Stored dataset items
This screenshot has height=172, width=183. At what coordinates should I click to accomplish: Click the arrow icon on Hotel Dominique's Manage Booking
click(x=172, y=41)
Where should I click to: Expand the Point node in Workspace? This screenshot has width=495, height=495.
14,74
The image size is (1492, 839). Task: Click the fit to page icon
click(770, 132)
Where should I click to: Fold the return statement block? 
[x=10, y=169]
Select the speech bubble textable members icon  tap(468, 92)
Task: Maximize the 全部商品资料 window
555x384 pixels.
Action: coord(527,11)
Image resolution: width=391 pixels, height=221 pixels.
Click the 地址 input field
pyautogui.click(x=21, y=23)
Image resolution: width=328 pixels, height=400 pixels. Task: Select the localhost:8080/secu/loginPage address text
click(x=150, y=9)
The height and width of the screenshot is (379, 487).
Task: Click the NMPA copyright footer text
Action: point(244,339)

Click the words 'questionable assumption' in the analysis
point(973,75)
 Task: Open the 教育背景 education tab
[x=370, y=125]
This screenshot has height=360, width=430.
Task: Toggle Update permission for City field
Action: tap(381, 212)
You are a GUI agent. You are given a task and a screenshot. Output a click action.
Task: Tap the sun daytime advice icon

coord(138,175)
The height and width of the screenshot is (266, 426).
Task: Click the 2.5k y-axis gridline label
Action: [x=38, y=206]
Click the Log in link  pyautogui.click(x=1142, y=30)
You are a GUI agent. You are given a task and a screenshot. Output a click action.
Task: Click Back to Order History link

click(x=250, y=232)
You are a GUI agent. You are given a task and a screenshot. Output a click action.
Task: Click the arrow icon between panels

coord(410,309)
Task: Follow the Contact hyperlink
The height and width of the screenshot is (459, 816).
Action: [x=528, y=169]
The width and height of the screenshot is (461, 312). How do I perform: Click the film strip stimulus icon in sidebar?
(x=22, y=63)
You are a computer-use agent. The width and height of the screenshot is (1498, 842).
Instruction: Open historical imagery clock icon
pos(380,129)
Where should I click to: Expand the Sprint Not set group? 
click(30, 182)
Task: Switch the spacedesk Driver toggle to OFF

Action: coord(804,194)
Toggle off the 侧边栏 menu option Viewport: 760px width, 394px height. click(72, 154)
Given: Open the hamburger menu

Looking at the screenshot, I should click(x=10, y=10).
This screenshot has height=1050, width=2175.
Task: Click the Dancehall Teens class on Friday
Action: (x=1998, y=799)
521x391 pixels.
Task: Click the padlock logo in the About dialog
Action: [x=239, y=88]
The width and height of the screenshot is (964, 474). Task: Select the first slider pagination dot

Problem requirements –
The records above must be retyped in full, exactly as written.

Output of the exercise –
This screenshot has height=172, width=183. At what coordinates should I click to accomplish: Click the arrow icon on Hotel Dominique's Manage Booking
click(x=172, y=41)
Where should I click to: Expand the Point node in Workspace? This screenshot has width=495, height=495.
14,74
The image size is (1492, 839). Task: Click the fit to page icon
click(770, 132)
Where should I click to: Fold the return statement block? 
[x=10, y=169]
Select the speech bubble textable members icon  tap(468, 92)
Task: Maximize the 全部商品资料 window
555x384 pixels.
Action: coord(527,11)
Image resolution: width=391 pixels, height=221 pixels.
Click the 地址 input field
pyautogui.click(x=21, y=23)
Image resolution: width=328 pixels, height=400 pixels. Task: Select the localhost:8080/secu/loginPage address text
click(x=150, y=9)
The height and width of the screenshot is (379, 487).
Task: Click the NMPA copyright footer text
Action: point(244,339)

Click the words 'questionable assumption' in the analysis
point(973,75)
 Task: Open the 教育背景 education tab
[x=370, y=125]
This screenshot has height=360, width=430.
Task: Toggle Update permission for City field
Action: tap(381, 212)
You are a GUI agent. You are given a task and a screenshot. Output a click action.
Task: Tap the sun daytime advice icon

coord(138,175)
The height and width of the screenshot is (266, 426).
Task: Click the 2.5k y-axis gridline label
Action: [x=38, y=206]
Click the Log in link  pyautogui.click(x=1142, y=30)
You are a GUI agent. You are given a task and a screenshot. Output a click action.
Task: Click Back to Order History link

click(x=250, y=232)
You are a GUI agent. You are given a task and a screenshot. Output a click action.
Task: Click the arrow icon between panels

coord(410,309)
Task: Follow the Contact hyperlink
The height and width of the screenshot is (459, 816).
Action: [x=528, y=169]
The width and height of the screenshot is (461, 312). How do I perform: Click the film strip stimulus icon in sidebar?
(x=22, y=63)
You are a computer-use agent. The width and height of the screenshot is (1498, 842).
Instruction: Open historical imagery clock icon
pos(380,129)
Where should I click to: Expand the Sprint Not set group? 
click(30, 182)
Task: Switch the spacedesk Driver toggle to OFF

Action: coord(804,194)
Toggle off the 侧边栏 menu option Viewport: 760px width, 394px height. click(72, 154)
Given: Open the hamburger menu

Looking at the screenshot, I should click(x=10, y=10).
This screenshot has height=1050, width=2175.
Task: Click the Dancehall Teens class on Friday
Action: (x=1998, y=799)
521x391 pixels.
Task: Click the padlock logo in the About dialog
Action: [x=239, y=88]
The width and height of the screenshot is (964, 474). Task: Select the first slider pagination dot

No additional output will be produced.